Stored data
--------------------

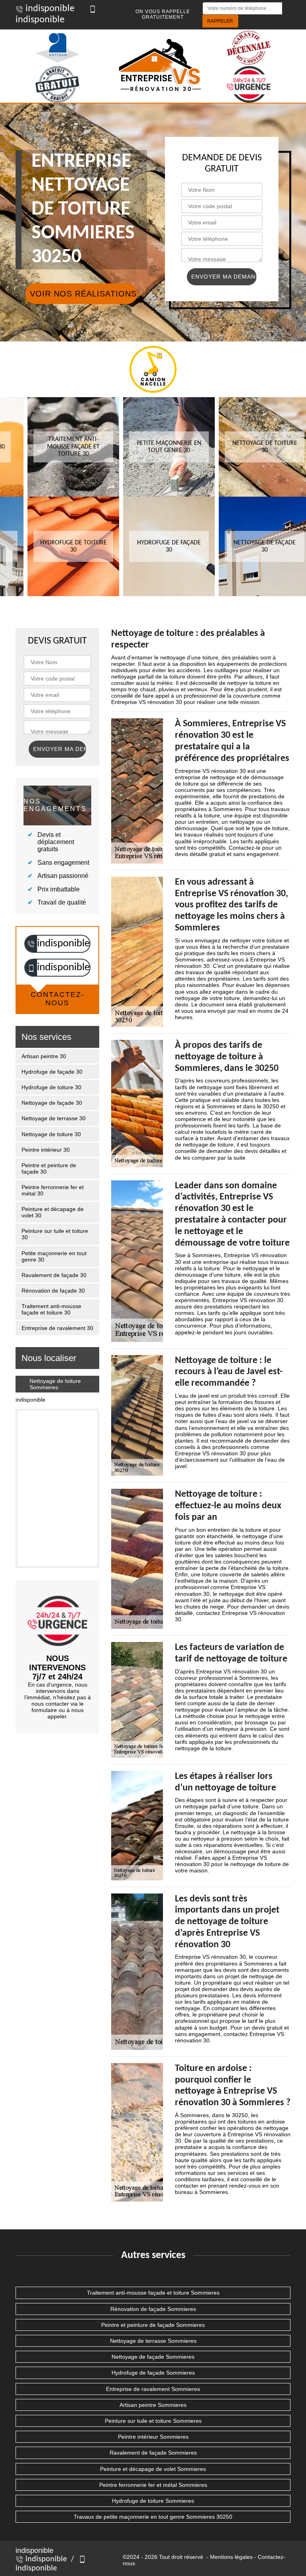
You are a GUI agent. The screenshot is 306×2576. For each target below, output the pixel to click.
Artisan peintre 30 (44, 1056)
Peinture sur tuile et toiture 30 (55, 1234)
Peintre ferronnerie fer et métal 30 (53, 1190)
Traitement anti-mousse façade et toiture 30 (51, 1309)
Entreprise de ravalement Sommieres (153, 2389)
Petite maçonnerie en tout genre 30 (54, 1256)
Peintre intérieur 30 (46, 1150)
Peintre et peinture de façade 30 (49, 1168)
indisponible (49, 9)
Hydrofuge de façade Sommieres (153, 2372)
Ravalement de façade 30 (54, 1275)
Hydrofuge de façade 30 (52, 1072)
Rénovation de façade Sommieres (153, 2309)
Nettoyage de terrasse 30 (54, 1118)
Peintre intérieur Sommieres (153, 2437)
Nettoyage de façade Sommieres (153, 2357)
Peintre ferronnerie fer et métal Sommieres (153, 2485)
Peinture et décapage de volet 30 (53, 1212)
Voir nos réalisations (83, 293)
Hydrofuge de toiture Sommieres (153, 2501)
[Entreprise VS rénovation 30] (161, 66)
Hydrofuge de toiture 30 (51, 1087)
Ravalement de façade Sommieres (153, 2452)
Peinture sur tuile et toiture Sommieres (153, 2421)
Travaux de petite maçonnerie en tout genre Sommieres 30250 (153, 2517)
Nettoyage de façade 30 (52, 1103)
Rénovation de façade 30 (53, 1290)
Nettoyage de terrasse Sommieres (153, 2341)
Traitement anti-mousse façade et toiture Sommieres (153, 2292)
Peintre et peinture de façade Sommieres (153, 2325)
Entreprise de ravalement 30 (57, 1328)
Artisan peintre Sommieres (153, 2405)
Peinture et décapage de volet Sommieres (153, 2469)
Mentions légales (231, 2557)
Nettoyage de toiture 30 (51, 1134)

--------------------

**EXERCISE GOAL**
Find every line above where the word "Nettoyage" occurs, and copy that line.

**SOLUTION TO THE EXERCISE**
Nettoyage de terrasse 30 (54, 1118)
Nettoyage de façade Sommieres (153, 2357)
Nettoyage de façade 30 (52, 1103)
Nettoyage de terrasse Sommieres (153, 2341)
Nettoyage de toiture 30 (51, 1134)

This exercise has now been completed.